In browsing the Tensorflow documentation, you’ve probably found oblique references to “graphs” and “nodes”. If you’re a particularly savvy browser, you may have even discovered this page, which covers the content I’m about to explain in a much more accurate and technical fashion. This section is a high-level walkthrough that captures the important intuition, while sacrificing some technical details.

So: what is a computation graph? Essentially, it’s a global data structure: a directed graph that captures instructions about how to calculate things.

Let’s walk through an example of how to build one. In the following figures, the top half is the code we ran and its output, and the bottom half is the resulting computation graph.

import tensorflow as tf
Graph:

Predictably, just importing Tensorflow does not give us an interesting computation graph. Just a lonely, empty global variable.
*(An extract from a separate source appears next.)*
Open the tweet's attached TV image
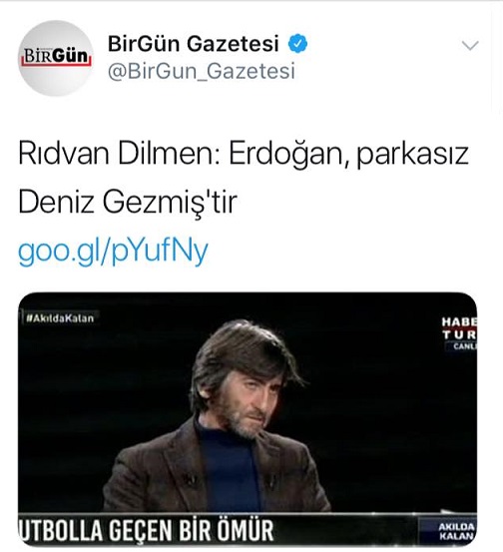Screen dimensions: 503x552 tap(248, 419)
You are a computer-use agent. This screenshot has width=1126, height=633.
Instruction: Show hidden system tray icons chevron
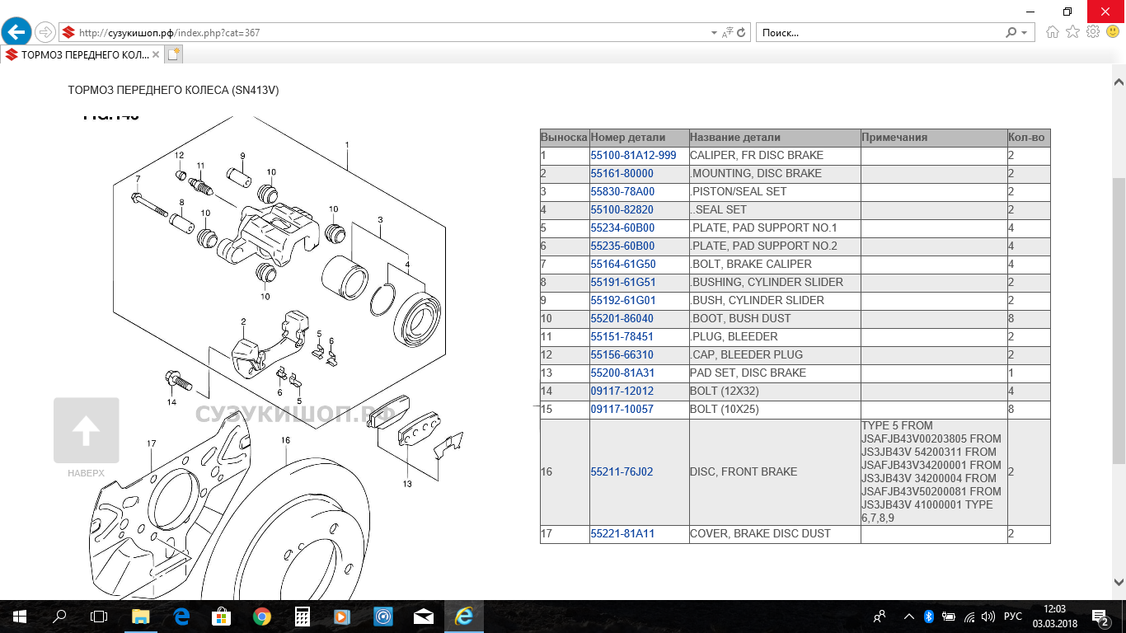[908, 616]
But what about when we call a Tensorflow operation?

Code:
import tensorflow as tf
two_node = tf.constant(2)
print two_node
Output:
Tensor("Const:0", shape=(), dtype=int32)
Graph:

Would you look at that! We got ourselves a node. It contains the constant 2. Shocking, I know, coming from a function called tf.constant. When we print the variable, we see that it returns a tf.Tensor object, which is a pointer to the node that we just created. To emphasize this, here’s another example:

Code:
import tensorflow as tf
two_node = tf.constant(2)
another_two_node = tf.constant(2)
two_node = tf.constant(2)
tf.constant(3)
Graph:

Every time we call tf.constant, we create a new node in the graph. This is true even if the node is functionally identical to an existing node, even if we re-assign a node to the same variable, or even if we don’t assign it to a variable at all.
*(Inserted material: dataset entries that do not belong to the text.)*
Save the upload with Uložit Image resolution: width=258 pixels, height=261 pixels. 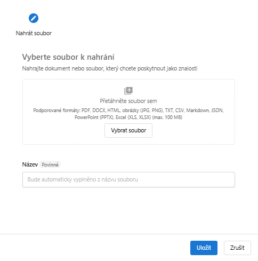(x=204, y=248)
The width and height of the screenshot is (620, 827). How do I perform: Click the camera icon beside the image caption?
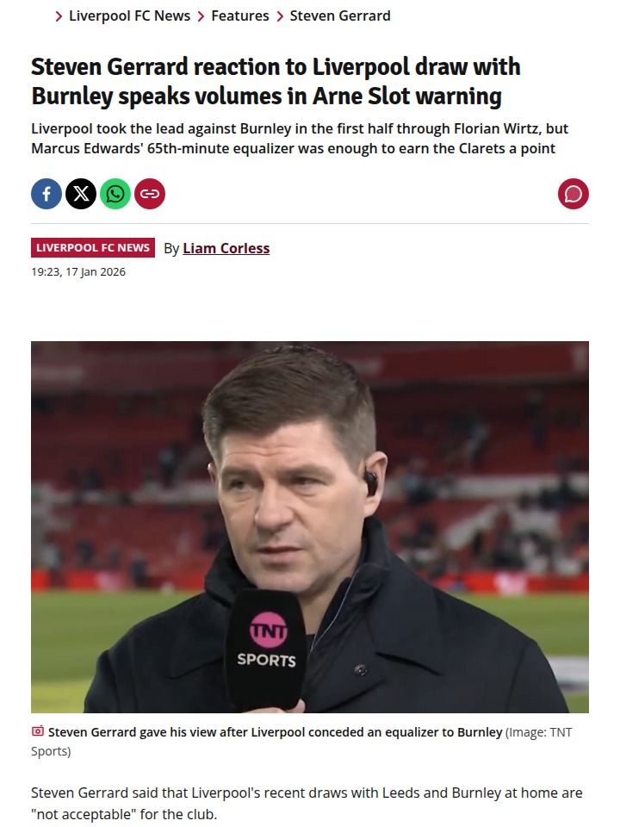(x=37, y=731)
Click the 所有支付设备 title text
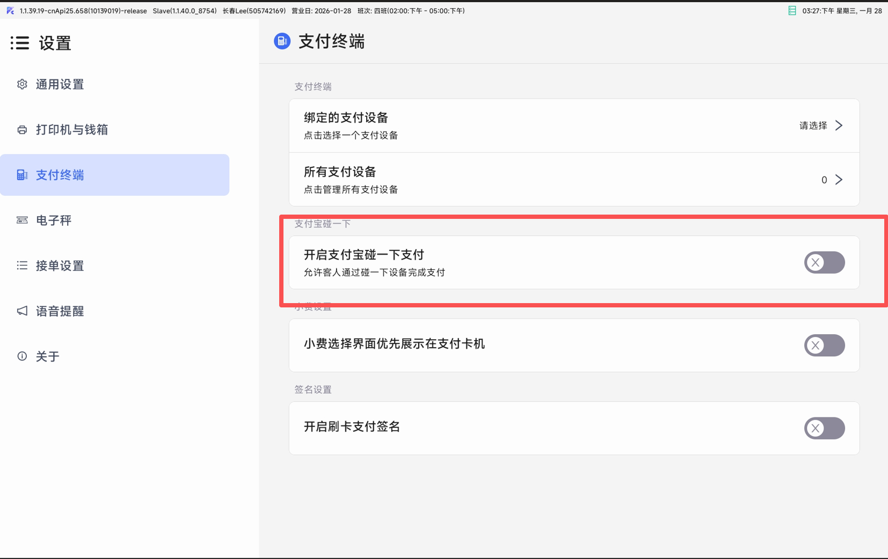Screen dimensions: 888x559 click(340, 172)
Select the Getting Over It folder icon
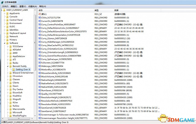The height and width of the screenshot is (124, 196). (13, 69)
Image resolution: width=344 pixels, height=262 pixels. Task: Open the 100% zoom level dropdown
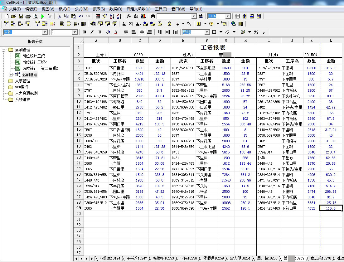[x=228, y=16]
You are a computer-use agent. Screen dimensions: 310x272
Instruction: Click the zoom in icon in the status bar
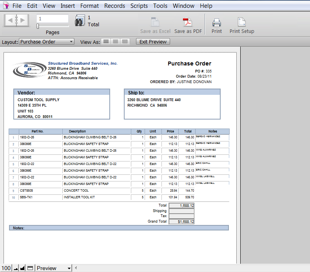pos(22,268)
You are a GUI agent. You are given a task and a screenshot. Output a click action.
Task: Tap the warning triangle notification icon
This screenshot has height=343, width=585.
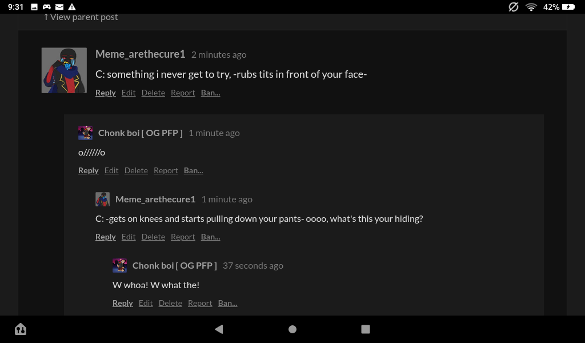[71, 7]
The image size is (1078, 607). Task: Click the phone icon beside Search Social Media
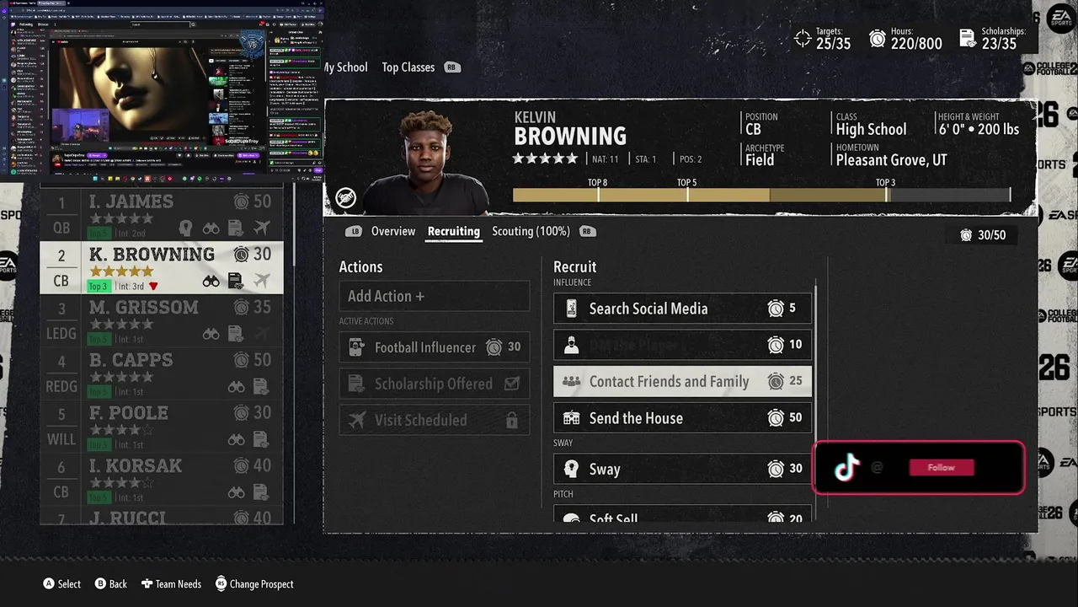coord(572,309)
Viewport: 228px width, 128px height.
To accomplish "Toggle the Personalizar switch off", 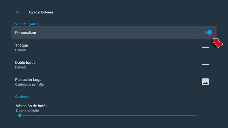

In contrast, if you make a new variable and set it equal to an existing node, you are just copying the pointer to that node and nothing is added to the graph:

Code:
import tensorflow as tf
two_node = tf.constant(2)
another_pointer_at_two_node = two_node
two_node = None
print two_node
print another_pointer_at_two_node
Output:
None
Tensor("Const:0", shape=(), dtype=int32)
Graph:

Okay, let’s liven things up a bit:

Code:
import tensorflow as tf
two_node = tf.constant(2)
three_node = tf.constant(3)
sum_node = two_node + three_node ## equivalent to tf.add(two_node, three_node)
Graph:

Now we’re talking – that’s a bona-fide computational graph we got there! Notice that the + operation is overloaded in Tensorflow, so adding two tensors together adds a node to the graph, even though it doesn’t seem like a Tensorflow operation on the surface.

Okay, so two_node points to a node containing 2, three_node points to a node containing 3, and sum_node points to a node containing…+? What’s up with that? Shouldn’t it contain 5?
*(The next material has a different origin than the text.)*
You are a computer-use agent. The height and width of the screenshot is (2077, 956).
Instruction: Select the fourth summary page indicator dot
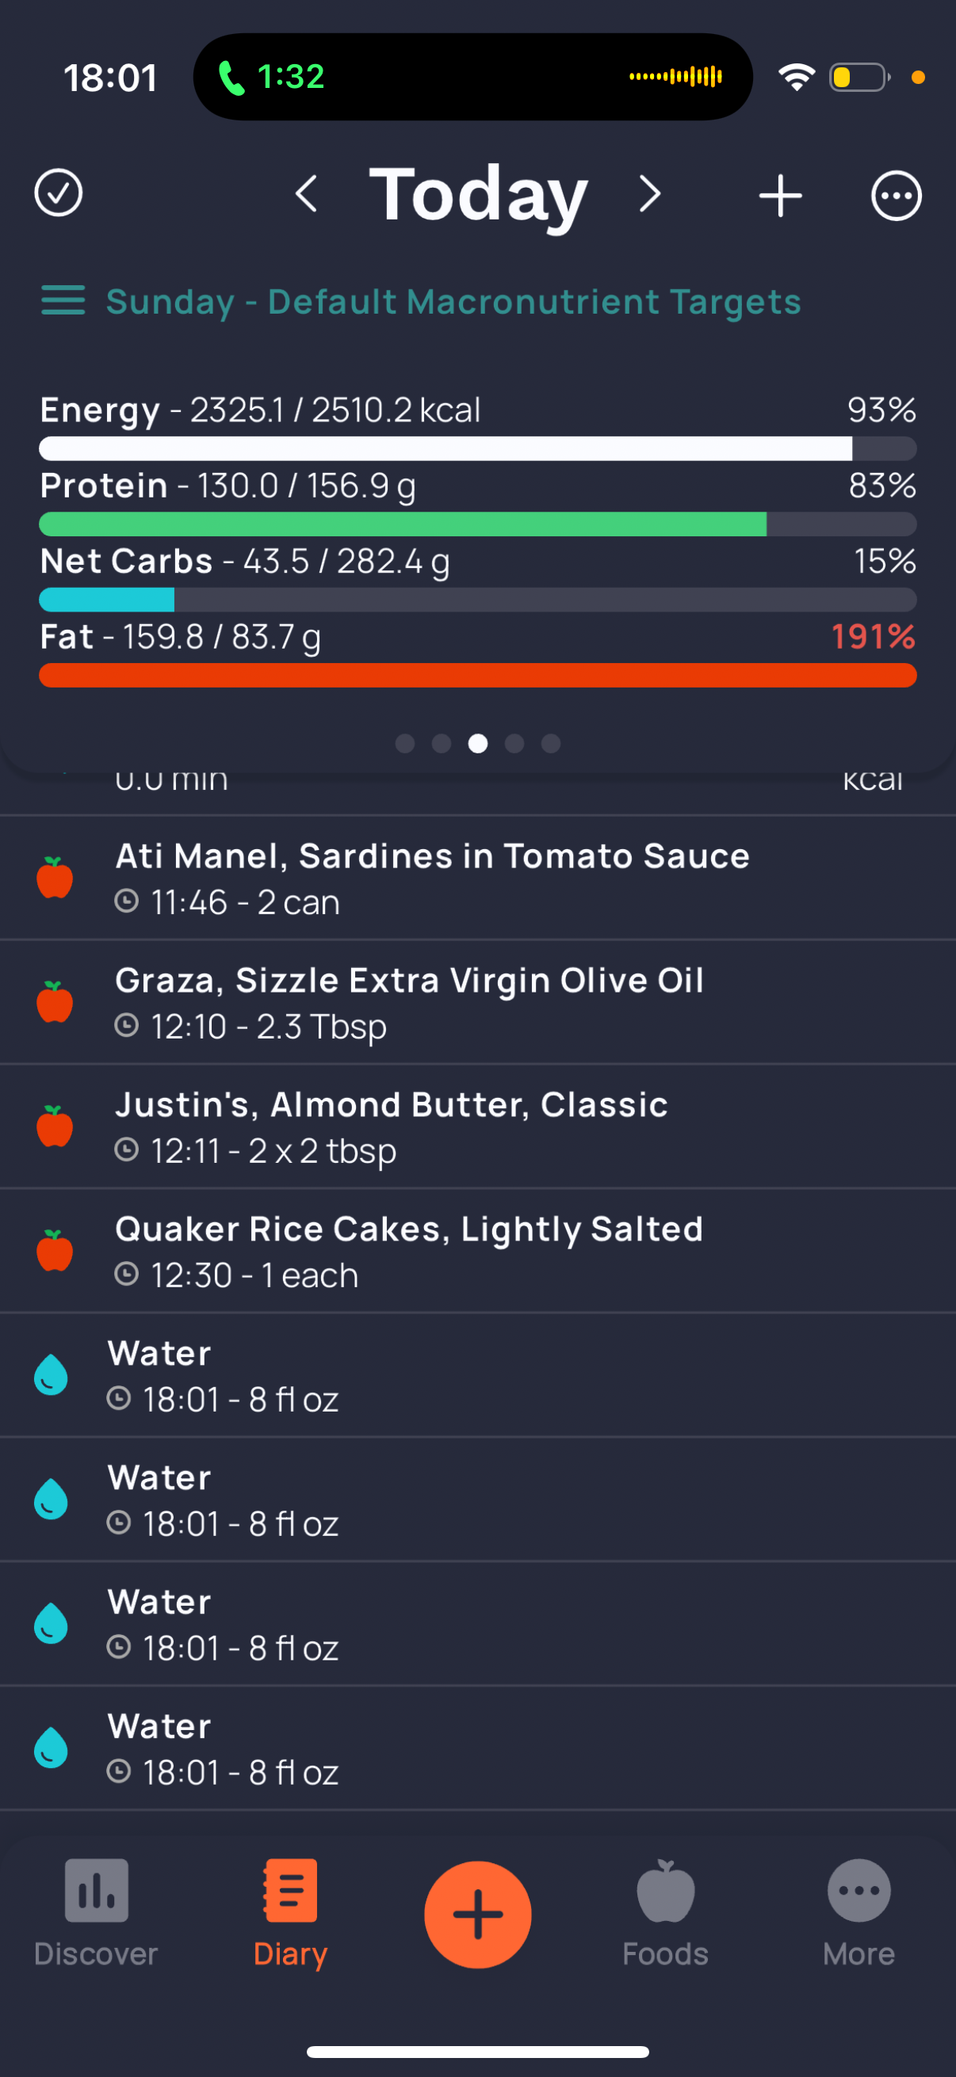(x=515, y=743)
As it turns out, no. Computational graphs contain only the steps of computation; they do not contain the results. At least…not yet!

Second Key Abstraction: The Session

If there were March Madness for misunderstood TensorFlow abstractions, the session would be the #1 seed every year. It has that dubious honor due to being both unintuitively named and universally present – nearly every Tensorflow program explicitly invokes tf.Session() at least once.

The role of the session is to handle the memory allocation and optimization that allows us to actually perform the computations specified by a graph. You can think of the computation graph as a “template” for the computations we want to do: it lays out all the steps. In order to make use of the graph, we also need to make a session, which allows us to actually do things; for example, going through the template node-by-node to allocate a bunch of memory for storing computation outputs. In order to do any computation with Tensorflow, you need both a graph and a session.

The session contains a pointer to the global graph, which is constantly updated with pointers to all nodes. That means it doesn’t really matter whether you create the session before or after you create the nodes. 2

After creating your session object, you can use sess.run(node) to return the value of a node, and Tensorflow performs all computations necessary to determine that value.

Code:
import tensorflow as tf
two_node = tf.constant(2)
three_node = tf.constant(3)
sum_node = two_node + three_node
sess = tf.Session()
print sess.run(sum_node)
Output:
5
Graph:

Wonderful! We can also pass a list, sess.run([node1, node2,...]), and have it return multiple outputs:

Code:
import tensorflow as tf
two_node = tf.constant(2)
three_node = tf.constant(3)
sum_node = two_node + three_node
sess = tf.Session()
print sess.run([two_node, sum_node])
Output:
[2, 5]
Graph:

In general, sess.run() calls tend to be one of the biggest TensorFlow bottlenecks, so the fewer times you call it, the better. Whenever possible, return multiple items in a single sess.run() call instead of making multiple calls.

Placeholders & feed_dict

The computations we’ve done so far have been boring: there is no opportunity to pass in input, so they always output the same thing. A more worthwhile application might involve constructing a computation graph that takes in input, processes it in some (consistent) way, and returns an output.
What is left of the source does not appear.